* Supplied passage:
==============================

For more information about the Lexio Dropzone in general, please reference this article first.



When connection from Snowflake, we recommend using the "copy into" feature. For details, check out the Snowflake reference for COPY INTO.


Parquet (Preferred)

To have Snowflake load data into the Data Lake as a Parquet file, create a worksheet and run the following COPY INTO query:

COPY INTO 's3://prod-talos-stitchingest-v3/INTEGRATION_NAME/TABLE_NAME/data.parquet'

FROM "DATABASE"."SCHEMA"."TABLE_OR_VIEW_NAME"

CREDENTIALS = ( 

    AWS_KEY_ID = 'AWS_KEY_ID

    AWS_SECRET_KEY = 'AWS_SECRET_KEY'

)

FILE_FORMAT = ( 

    TYPE = PARQUET 

    TRIM_SPACE = TRUE 

    COMPRESSION = SNAPPY 

)

OVERWRITE = TRUE

HEADER = TRUE

SINGLE = TRUE

MAX_FILE_SIZE = 4900000000;    


Where:

  • DATABASE, SCHEMATABLE_OR_VIEW_NAME point to the table or view to load (customer Snowflake)

  • INTEGRATION_NAME and TABLE_NAME configure where the file lands in S3 (provided by Narrative Science)

  • AWS_KEY_ID and AWS_SECRET_KEY are the customer/user AWS credentials (provided by Narrative Science)

Since we're configuring the query to overwrite the data, the filename (data.parquet) isn't important.

==============================

* Record excerpts:

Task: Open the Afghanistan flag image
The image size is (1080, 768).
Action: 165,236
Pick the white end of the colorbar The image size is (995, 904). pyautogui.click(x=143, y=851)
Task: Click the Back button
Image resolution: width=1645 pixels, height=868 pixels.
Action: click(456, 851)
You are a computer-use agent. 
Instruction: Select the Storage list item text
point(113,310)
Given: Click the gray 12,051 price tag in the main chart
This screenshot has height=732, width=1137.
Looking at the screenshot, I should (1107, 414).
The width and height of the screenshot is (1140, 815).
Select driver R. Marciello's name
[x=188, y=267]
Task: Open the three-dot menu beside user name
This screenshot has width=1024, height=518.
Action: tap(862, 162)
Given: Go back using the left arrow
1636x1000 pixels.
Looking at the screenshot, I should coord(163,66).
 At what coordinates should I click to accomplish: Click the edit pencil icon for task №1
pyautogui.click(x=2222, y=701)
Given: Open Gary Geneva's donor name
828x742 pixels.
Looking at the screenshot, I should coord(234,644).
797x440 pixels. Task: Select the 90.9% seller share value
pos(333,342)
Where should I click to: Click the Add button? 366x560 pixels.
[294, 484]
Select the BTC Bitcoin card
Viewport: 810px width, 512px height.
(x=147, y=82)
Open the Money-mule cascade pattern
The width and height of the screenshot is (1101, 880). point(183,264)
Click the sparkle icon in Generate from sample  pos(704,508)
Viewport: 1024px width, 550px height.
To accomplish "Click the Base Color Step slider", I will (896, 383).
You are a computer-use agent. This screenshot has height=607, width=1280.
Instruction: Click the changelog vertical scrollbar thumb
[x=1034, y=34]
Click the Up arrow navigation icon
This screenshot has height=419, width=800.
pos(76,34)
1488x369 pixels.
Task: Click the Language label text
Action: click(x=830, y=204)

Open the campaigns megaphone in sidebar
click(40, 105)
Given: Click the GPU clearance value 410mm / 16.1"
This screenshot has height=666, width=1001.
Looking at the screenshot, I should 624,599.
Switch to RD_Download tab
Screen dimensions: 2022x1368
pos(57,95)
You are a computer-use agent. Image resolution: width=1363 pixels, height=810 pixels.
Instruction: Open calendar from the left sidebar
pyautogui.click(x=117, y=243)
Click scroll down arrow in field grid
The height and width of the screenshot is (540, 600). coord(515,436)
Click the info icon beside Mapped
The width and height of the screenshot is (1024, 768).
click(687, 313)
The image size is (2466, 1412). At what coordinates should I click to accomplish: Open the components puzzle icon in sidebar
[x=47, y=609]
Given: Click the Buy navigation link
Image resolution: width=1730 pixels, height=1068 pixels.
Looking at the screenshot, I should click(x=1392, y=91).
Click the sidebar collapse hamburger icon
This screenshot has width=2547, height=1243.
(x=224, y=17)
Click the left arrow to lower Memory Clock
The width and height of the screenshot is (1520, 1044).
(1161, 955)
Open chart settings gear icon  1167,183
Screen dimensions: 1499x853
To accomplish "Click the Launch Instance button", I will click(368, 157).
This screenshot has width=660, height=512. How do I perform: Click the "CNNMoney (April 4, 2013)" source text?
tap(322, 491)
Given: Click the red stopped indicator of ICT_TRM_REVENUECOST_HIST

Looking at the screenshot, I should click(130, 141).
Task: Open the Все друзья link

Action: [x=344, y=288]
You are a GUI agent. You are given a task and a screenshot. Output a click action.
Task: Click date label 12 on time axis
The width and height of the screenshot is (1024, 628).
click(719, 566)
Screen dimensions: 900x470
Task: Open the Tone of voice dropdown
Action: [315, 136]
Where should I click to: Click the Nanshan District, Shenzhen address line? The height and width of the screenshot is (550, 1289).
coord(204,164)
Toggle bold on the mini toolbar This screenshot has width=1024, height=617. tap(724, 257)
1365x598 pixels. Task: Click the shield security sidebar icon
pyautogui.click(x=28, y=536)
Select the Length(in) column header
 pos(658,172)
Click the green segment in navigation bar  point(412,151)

==============================

* To be done:
A. Which settings does the FILE_FORMAT clause of the query in the Snowflake COPY INTO guide specify? List each one with its value.
B. Write the next part of the Snowflake COPY INTO guide, starting after its final sentence.

* Responses:
A.
TYPE = PARQUET
TRIM_SPACE = TRUE
COMPRESSION = SNAPPY

B.
CSV

To have Snowflake load data into the Data Lake as a CSV, create a worksheet and run the following COPY INTO query:

COPY INTO 's3://prod-talos-stitchingest-v3/INTEGRATION_NAME/TABLE_NAME/data.csv.gz'

FROM "DATABASE"."SCHEMA"."TABLE_OR_VIEW_NAME"

CREDENTIALS = ( 

    AWS_KEY_ID = 'AWS_KEY_ID

    AWS_SECRET_KEY = 'AWS_SECRET_KEY'

)

FILE_FORMAT = ( 

    TYPE = CSV 

    TRIM_SPACE = TRUE 

    COMPRESSION = GZIP

)

OVERWRITE = TRUE

HEADER = TRUE

SINGLE = TRUE

MAX_FILE_SIZE = 4900000000;


The variables are the same as the Parquet query above.

Since we're configuring the query to overwrite the data, the name of the file (data) isn't important but the extension (.csv.gz) is.



Scheduling

To have this query run on a recurring/automated basis, create a scheduled task. For example,


create task LEXIO_TASK

      warehouse = WAREHOUSE

      schedule = '240 M'

    as

      COPY INTO

      '     s3://prod-talos-stitchingest-v3/...